I've been feeling pretty emotional lately...mostly about Hunter, as usual. I feel like when is it all going to end? The worrying, the what's going to happen next etc etc. Sunday we noticed pinkish/brown secretions from his trach, which means blood..now that's not terrible as it's for the most party only a concern if it's bright red blood. The night before he didn't sleep well and was pretty upset jumping up and down in his crib, gagging himself so we feel that's what maybe caused some irritation around his trach and thus leads to blood being coughed out. Still it's not a fun thing to see...he's only had that happen maybe once before in all the time that he has had his trach. Monday came and less of the brownish/pink secretions which is good but they were still there.
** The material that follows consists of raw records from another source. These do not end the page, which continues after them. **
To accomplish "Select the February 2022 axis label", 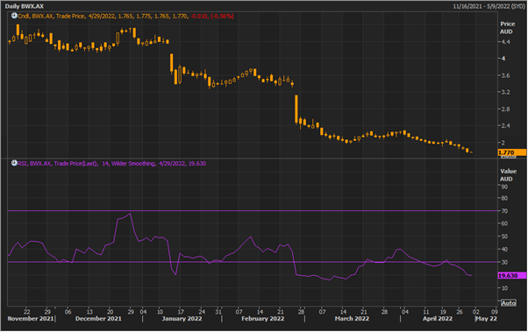I will pos(262,319).
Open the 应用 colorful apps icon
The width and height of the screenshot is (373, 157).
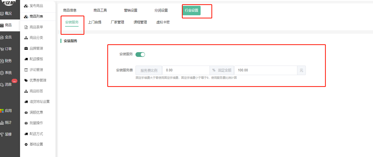tap(2, 111)
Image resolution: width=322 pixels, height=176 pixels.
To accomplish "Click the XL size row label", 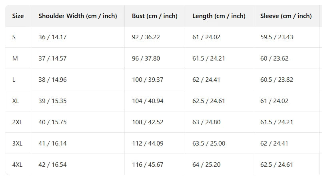I will pos(16,101).
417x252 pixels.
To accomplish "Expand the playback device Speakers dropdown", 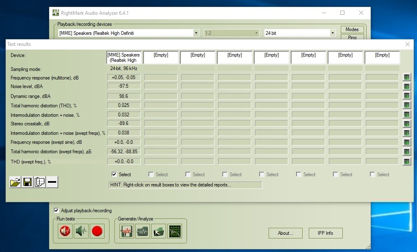I will 196,33.
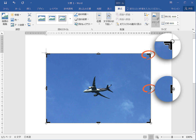The image size is (196, 140).
Task: Click the 共有 (Share) button
Action: pos(188,9)
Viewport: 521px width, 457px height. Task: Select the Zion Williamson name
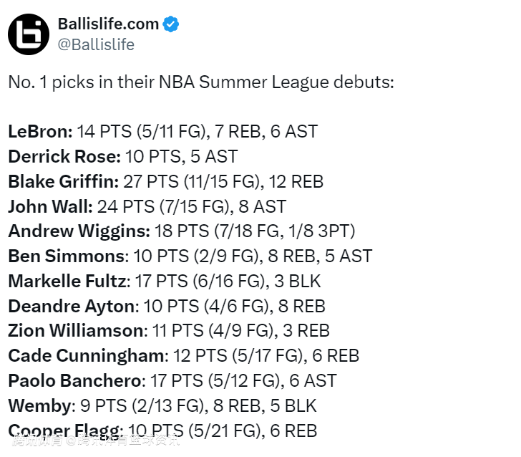point(77,331)
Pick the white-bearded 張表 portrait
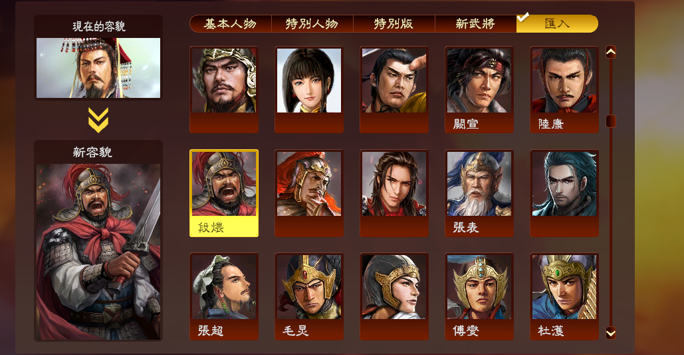 click(x=479, y=193)
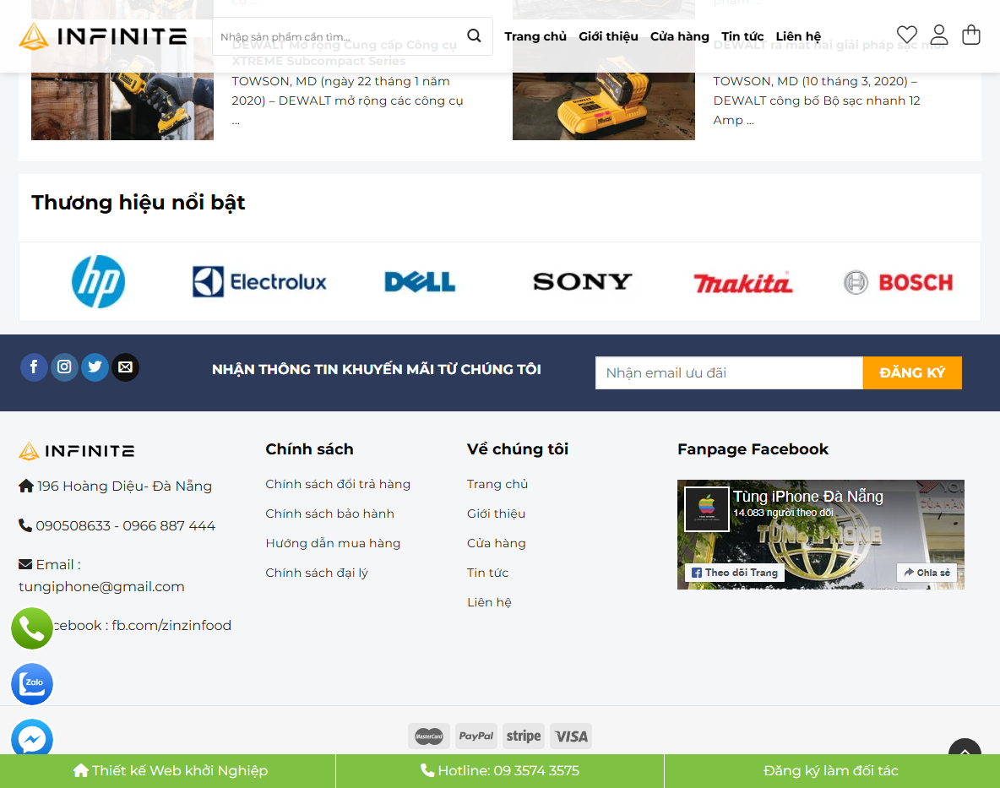Open the shopping cart icon
The width and height of the screenshot is (1000, 788).
tap(971, 35)
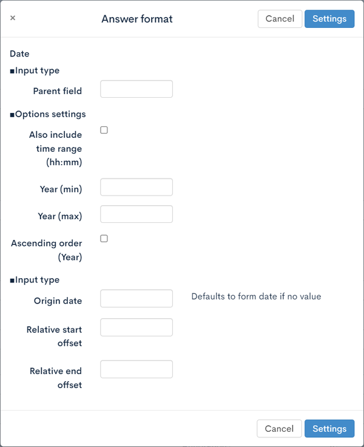
Task: Click into the Origin date field
Action: 137,298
It was not fun at all come bed time....he had been fighting it the past few nights. He wants us to hold him and then when he is passed out and I feel it's safe to put him in his crib he wakes up and freaks out. Not to mention the coughing he was doing...it sounded more like a cough that he was trying to get stuff out of his trach not so much a "sick" cough...however he oxygen levels were going into the low 90's and even the 80's at times. Finally I got him a puff of Albuteral, which seemed to help and I turned on his oxygen. His levels were back up to the mid 90's from that.
So today he slept in until around 9:30! Thank you, Hunter! He started out in a really good mood, all smiles etc etc. Once we went out to lunch to meet my mom, he was pretty moody. So he's back to being pretty clingy to me. I love him to death but that can be pretty overwhelming since I wanted to get some stuff done today and my mom was here to help with Hunter and he pretty much only wanted me. I know it was a combo of not getting great sleep and probably just overall sick of tube feedings etc etc. He's been through a lot in the past month. I'd probably be pissed off too a lot of the time! Oh and last night he also pulled out his feeding tube AGAIN...I hate it when that happens...simply because I know we have to put it back in and he hates it and it pains me to see him struggle as we insert the tube down his little nose..I pray once his stent comes out next week that's the end of the feeding tube..
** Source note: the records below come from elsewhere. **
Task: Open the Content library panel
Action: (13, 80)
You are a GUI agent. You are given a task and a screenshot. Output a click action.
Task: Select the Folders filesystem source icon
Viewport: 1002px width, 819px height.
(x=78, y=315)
We leave next Tuesday morning for Cincinnati...I am now again scared he's coming down with a cold that will cause something to be delayed...Can we please get through a month with no sickness or issues???? I have been keeping Hunter at home most of the time in between our trips to Cincinnati. Which I also feed terrible about...Hunter loves the outside and has so much fun. I know I can't keep him couped up forever and he won't be but it sucks for the time being. After this trip I'll be more laxed on keeping him inside all the time. After all it's summer practically and most colds and flu's are over with.
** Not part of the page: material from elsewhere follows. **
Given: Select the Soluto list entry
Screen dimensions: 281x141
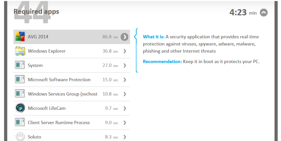Looking at the screenshot, I should coord(72,135).
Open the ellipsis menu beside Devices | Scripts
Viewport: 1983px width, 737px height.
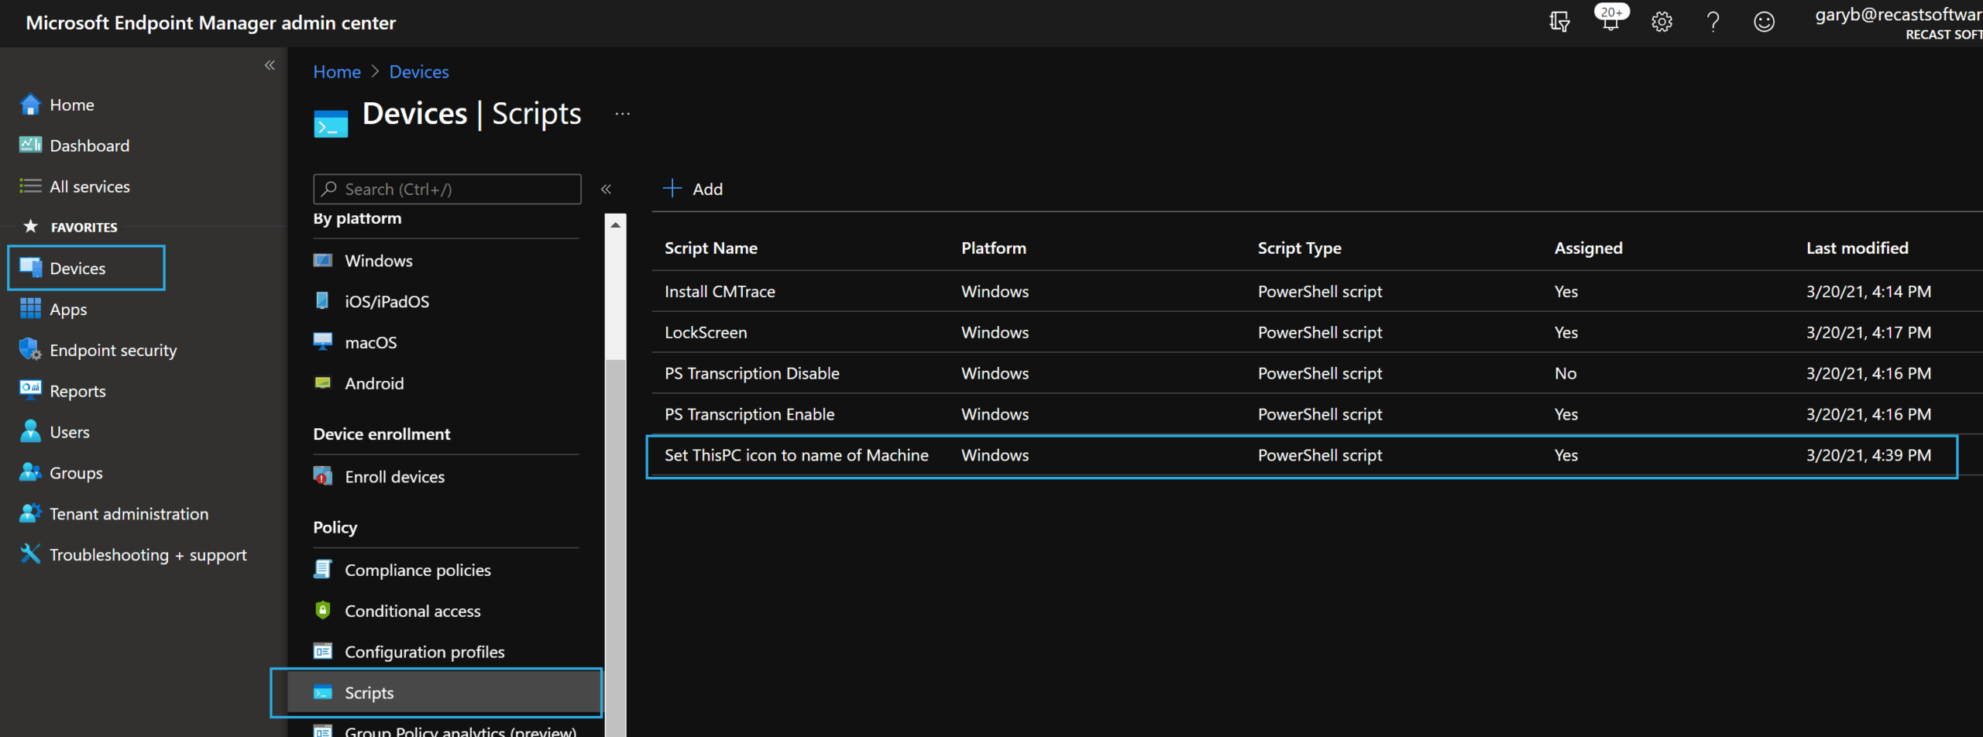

I really feel as though I am being tested, what next will happen?? And how much more can I handle. I don't feel strong at all. I just want my little boy to be done with all this crap. Don't get me wrong I'd love him all the more even if he had to deal with it the rest of his life but no parent wants their child to have medical issues, no matter how large or small they are. I feel bad because sometimes I am short tempered with Jeremy and even Hunter sometimes... I don't mean to be, but I feel so overwhelmed lately with how this healing process has gone with the surgery. I read that the 2 stage procedure is "so easy" and "no problem"....I beg to differ...I'd almost rather the single stage surgery have been done, that way we'd be in the hospital surrounded by doctors 24/7 who can make the decisions instead of me and Jeremy having to second guess ourselves constantly with, is it healing right? Does it look normal? Am I missing something or are we doing everything just right with the after care part...I am by no means saying that it would have been easier. I'd hate to have seen Hunter under sedation for so long etc. But by being sent home with a stent in Hunter's airway, causing issues with his eating and having swelling issues that required a hospital stay etc etc. I don't think it's a walk in the park as some parents have said. Please keep Hunter in your prayers....
Thinking of you all. I hope we can catch up while you are here. Hugs to you, it's never easy and I just want to say that I get your frustrations. I will pray that things go well next week for the little guy. :)
ReplyDeleteYou are so strong!! Don't doubt that. It's because you care, that's its so hard! Praying for you and Hunter and your family this week. I feel so out of touch. I'm glad you have this blog. :) Wishing good health and a safe trip with happy results for baby and mama! Hugs!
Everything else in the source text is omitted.